The input:

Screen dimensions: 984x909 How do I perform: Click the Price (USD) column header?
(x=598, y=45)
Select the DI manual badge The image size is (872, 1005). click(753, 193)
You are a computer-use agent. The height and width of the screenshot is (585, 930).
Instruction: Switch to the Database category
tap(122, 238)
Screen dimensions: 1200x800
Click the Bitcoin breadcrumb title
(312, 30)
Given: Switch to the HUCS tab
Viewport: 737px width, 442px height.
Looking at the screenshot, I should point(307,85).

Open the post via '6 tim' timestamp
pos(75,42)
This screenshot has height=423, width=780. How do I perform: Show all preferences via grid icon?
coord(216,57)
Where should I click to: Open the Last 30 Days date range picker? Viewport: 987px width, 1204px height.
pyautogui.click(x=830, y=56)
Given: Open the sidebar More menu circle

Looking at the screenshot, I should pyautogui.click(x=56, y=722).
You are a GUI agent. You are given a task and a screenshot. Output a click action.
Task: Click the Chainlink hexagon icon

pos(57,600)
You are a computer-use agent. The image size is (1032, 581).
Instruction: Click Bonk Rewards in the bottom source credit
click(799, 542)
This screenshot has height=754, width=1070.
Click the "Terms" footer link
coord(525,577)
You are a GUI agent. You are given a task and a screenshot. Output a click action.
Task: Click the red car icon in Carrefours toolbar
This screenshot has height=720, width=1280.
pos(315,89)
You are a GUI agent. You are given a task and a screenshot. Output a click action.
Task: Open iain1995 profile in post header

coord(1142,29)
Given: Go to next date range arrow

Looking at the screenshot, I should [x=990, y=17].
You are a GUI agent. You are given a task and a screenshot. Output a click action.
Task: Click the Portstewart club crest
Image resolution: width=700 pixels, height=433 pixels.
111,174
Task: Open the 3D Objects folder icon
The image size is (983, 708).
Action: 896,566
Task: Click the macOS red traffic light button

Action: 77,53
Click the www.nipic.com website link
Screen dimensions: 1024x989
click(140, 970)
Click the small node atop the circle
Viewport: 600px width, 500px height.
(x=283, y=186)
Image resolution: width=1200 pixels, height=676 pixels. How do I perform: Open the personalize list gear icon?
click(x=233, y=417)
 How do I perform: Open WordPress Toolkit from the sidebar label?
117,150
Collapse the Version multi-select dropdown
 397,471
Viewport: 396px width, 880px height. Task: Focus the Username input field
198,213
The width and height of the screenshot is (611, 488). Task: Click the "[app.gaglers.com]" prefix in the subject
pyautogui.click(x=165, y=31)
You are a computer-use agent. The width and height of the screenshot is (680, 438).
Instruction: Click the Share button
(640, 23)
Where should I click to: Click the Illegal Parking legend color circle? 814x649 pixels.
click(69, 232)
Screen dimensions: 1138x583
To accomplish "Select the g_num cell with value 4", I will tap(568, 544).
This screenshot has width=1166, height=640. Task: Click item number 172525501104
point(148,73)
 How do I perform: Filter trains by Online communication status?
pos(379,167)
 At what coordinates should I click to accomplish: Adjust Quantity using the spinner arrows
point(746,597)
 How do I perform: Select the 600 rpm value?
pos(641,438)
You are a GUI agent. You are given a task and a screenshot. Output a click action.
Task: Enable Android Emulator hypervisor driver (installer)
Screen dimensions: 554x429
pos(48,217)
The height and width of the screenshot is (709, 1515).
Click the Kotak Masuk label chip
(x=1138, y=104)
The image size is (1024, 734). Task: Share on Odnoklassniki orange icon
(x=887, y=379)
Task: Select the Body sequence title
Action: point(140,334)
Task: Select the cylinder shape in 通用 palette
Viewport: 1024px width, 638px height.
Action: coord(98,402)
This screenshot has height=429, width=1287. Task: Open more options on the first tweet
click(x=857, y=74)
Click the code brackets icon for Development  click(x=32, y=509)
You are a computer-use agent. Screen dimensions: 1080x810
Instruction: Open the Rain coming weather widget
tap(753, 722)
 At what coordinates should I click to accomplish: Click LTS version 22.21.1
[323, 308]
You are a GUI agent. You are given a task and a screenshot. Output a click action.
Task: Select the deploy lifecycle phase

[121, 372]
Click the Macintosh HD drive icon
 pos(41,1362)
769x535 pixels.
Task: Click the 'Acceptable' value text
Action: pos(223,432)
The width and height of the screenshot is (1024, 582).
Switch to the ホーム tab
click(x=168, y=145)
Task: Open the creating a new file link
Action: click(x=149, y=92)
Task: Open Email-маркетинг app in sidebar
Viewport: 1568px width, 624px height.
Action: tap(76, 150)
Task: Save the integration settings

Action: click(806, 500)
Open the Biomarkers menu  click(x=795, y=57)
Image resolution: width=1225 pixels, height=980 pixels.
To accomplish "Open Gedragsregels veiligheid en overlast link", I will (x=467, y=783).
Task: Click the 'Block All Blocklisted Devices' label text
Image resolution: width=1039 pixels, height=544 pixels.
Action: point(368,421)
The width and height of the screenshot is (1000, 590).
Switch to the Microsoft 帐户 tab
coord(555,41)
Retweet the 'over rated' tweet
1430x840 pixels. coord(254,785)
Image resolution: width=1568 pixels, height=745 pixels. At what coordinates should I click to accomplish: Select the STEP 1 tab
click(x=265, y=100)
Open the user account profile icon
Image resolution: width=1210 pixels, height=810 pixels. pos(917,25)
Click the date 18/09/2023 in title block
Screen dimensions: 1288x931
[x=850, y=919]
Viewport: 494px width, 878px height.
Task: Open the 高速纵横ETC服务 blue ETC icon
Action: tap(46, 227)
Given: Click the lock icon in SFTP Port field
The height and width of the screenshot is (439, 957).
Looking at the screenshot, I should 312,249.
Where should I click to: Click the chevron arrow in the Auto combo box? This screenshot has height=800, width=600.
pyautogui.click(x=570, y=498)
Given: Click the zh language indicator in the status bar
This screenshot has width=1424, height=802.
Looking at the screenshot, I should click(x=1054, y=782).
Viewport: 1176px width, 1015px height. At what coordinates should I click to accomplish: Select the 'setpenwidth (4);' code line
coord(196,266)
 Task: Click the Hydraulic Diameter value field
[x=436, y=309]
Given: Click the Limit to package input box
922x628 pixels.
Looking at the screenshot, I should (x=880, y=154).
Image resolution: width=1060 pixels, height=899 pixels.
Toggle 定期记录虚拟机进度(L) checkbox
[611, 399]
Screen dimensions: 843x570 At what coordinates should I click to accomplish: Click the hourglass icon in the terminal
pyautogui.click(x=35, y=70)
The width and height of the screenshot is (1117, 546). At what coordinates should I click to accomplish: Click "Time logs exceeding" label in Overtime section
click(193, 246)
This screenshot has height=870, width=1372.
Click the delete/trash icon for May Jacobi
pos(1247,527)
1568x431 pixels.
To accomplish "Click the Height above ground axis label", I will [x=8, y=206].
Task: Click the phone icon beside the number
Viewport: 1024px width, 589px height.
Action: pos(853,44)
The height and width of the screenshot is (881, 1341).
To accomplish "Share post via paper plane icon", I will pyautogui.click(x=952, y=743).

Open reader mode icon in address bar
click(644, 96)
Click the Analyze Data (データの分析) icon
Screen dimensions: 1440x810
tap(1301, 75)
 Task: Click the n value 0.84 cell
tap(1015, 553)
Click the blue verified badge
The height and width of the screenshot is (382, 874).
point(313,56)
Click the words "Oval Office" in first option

Brief: Please copy out every entry word for word.

Response to the task:
Screen dimensions: 984x909 How do I perform: Click the Price (USD) column header?
(x=598, y=45)
Select the DI manual badge The image size is (872, 1005). click(753, 193)
You are a computer-use agent. The height and width of the screenshot is (585, 930).
Instruction: Switch to the Database category
tap(122, 238)
Screen dimensions: 1200x800
Click the Bitcoin breadcrumb title
(312, 30)
Given: Switch to the HUCS tab
Viewport: 737px width, 442px height.
Looking at the screenshot, I should point(307,85).

Open the post via '6 tim' timestamp
pos(75,42)
This screenshot has height=423, width=780. How do I perform: Show all preferences via grid icon?
coord(216,57)
Where should I click to: Open the Last 30 Days date range picker? Viewport: 987px width, 1204px height.
pyautogui.click(x=830, y=56)
Given: Open the sidebar More menu circle

Looking at the screenshot, I should pyautogui.click(x=56, y=722).
You are a GUI agent. You are given a task and a screenshot. Output a click action.
Task: Click the Chainlink hexagon icon

pos(57,600)
You are a computer-use agent. The image size is (1032, 581).
Instruction: Click Bonk Rewards in the bottom source credit
click(799, 542)
This screenshot has height=754, width=1070.
Click the "Terms" footer link
coord(525,577)
You are a GUI agent. You are given a task and a screenshot. Output a click action.
Task: Click the red car icon in Carrefours toolbar
This screenshot has height=720, width=1280.
pos(315,89)
You are a GUI agent. You are given a task and a screenshot. Output a click action.
Task: Open iain1995 profile in post header

coord(1142,29)
Given: Go to next date range arrow

Looking at the screenshot, I should [x=990, y=17].
You are a GUI agent. You are given a task and a screenshot. Output a click action.
Task: Click the Portstewart club crest
Image resolution: width=700 pixels, height=433 pixels.
111,174
Task: Open the 3D Objects folder icon
The image size is (983, 708).
Action: 896,566
Task: Click the macOS red traffic light button

Action: 77,53
Click the www.nipic.com website link
Screen dimensions: 1024x989
click(140, 970)
Click the small node atop the circle
Viewport: 600px width, 500px height.
(x=283, y=186)
Image resolution: width=1200 pixels, height=676 pixels. How do I perform: Open the personalize list gear icon?
click(x=233, y=417)
 How do I perform: Open WordPress Toolkit from the sidebar label?
117,150
Collapse the Version multi-select dropdown
 397,471
Viewport: 396px width, 880px height. Task: Focus the Username input field
198,213
The width and height of the screenshot is (611, 488). Task: Click the "[app.gaglers.com]" prefix in the subject
pyautogui.click(x=165, y=31)
You are a computer-use agent. The width and height of the screenshot is (680, 438).
Instruction: Click the Share button
(640, 23)
Where should I click to: Click the Illegal Parking legend color circle? 814x649 pixels.
click(69, 232)
Screen dimensions: 1138x583
To accomplish "Select the g_num cell with value 4", I will tap(568, 544).
This screenshot has width=1166, height=640. Task: Click item number 172525501104
point(148,73)
 How do I perform: Filter trains by Online communication status?
pos(379,167)
 At what coordinates should I click to accomplish: Adjust Quantity using the spinner arrows
point(746,597)
 How do I perform: Select the 600 rpm value?
pos(641,438)
You are a GUI agent. You are given a task and a screenshot. Output a click action.
Task: Enable Android Emulator hypervisor driver (installer)
Screen dimensions: 554x429
pos(48,217)
The height and width of the screenshot is (709, 1515).
Click the Kotak Masuk label chip
(x=1138, y=104)
The image size is (1024, 734). Task: Share on Odnoklassniki orange icon
(x=887, y=379)
Task: Select the Body sequence title
Action: point(140,334)
Task: Select the cylinder shape in 通用 palette
Viewport: 1024px width, 638px height.
Action: coord(98,402)
This screenshot has height=429, width=1287. Task: Open more options on the first tweet
click(x=857, y=74)
Click the code brackets icon for Development  click(x=32, y=509)
You are a computer-use agent. Screen dimensions: 1080x810
Instruction: Open the Rain coming weather widget
tap(753, 722)
 At what coordinates should I click to accomplish: Click LTS version 22.21.1
[323, 308]
You are a GUI agent. You are given a task and a screenshot. Output a click action.
Task: Select the deploy lifecycle phase

[121, 372]
Click the Macintosh HD drive icon
 pos(41,1362)
769x535 pixels.
Task: Click the 'Acceptable' value text
Action: pos(223,432)
The width and height of the screenshot is (1024, 582).
Switch to the ホーム tab
click(x=168, y=145)
Task: Open the creating a new file link
Action: click(x=149, y=92)
Task: Open Email-маркетинг app in sidebar
Viewport: 1568px width, 624px height.
Action: tap(76, 150)
Task: Save the integration settings

Action: click(806, 500)
Open the Biomarkers menu  click(x=795, y=57)
Image resolution: width=1225 pixels, height=980 pixels.
To accomplish "Open Gedragsregels veiligheid en overlast link", I will (x=467, y=783).
Task: Click the 'Block All Blocklisted Devices' label text
Image resolution: width=1039 pixels, height=544 pixels.
Action: point(368,421)
The width and height of the screenshot is (1000, 590).
Switch to the Microsoft 帐户 tab
coord(555,41)
Retweet the 'over rated' tweet
1430x840 pixels. coord(254,785)
Image resolution: width=1568 pixels, height=745 pixels. At what coordinates should I click to accomplish: Select the STEP 1 tab
click(x=265, y=100)
Open the user account profile icon
Image resolution: width=1210 pixels, height=810 pixels. pos(917,25)
Click the date 18/09/2023 in title block
Screen dimensions: 1288x931
[x=850, y=919]
Viewport: 494px width, 878px height.
Task: Open the 高速纵横ETC服务 blue ETC icon
Action: tap(46, 227)
Given: Click the lock icon in SFTP Port field
The height and width of the screenshot is (439, 957).
Looking at the screenshot, I should 312,249.
Where should I click to: Click the chevron arrow in the Auto combo box? This screenshot has height=800, width=600.
pyautogui.click(x=570, y=498)
Given: Click the zh language indicator in the status bar
This screenshot has width=1424, height=802.
Looking at the screenshot, I should click(x=1054, y=782).
Viewport: 1176px width, 1015px height. At what coordinates should I click to accomplish: Select the 'setpenwidth (4);' code line
coord(196,266)
 Task: Click the Hydraulic Diameter value field
[x=436, y=309]
Given: Click the Limit to package input box
922x628 pixels.
Looking at the screenshot, I should (x=880, y=154).
Image resolution: width=1060 pixels, height=899 pixels.
Toggle 定期记录虚拟机进度(L) checkbox
[611, 399]
Screen dimensions: 843x570 At what coordinates should I click to accomplish: Click the hourglass icon in the terminal
pyautogui.click(x=35, y=70)
The width and height of the screenshot is (1117, 546). At what coordinates should I click to accomplish: Click "Time logs exceeding" label in Overtime section
click(193, 246)
This screenshot has height=870, width=1372.
Click the delete/trash icon for May Jacobi
pos(1247,527)
1568x431 pixels.
To accomplish "Click the Height above ground axis label", I will [x=8, y=206].
Task: Click the phone icon beside the number
Viewport: 1024px width, 589px height.
Action: pos(853,44)
The height and width of the screenshot is (881, 1341).
To accomplish "Share post via paper plane icon", I will pyautogui.click(x=952, y=743).

Open reader mode icon in address bar
click(644, 96)
Click the Analyze Data (データの分析) icon
Screen dimensions: 1440x810
tap(1301, 75)
 Task: Click the n value 0.84 cell
tap(1015, 553)
Click the blue verified badge
The height and width of the screenshot is (382, 874).
point(313,56)
Click the words "Oval Office" in first option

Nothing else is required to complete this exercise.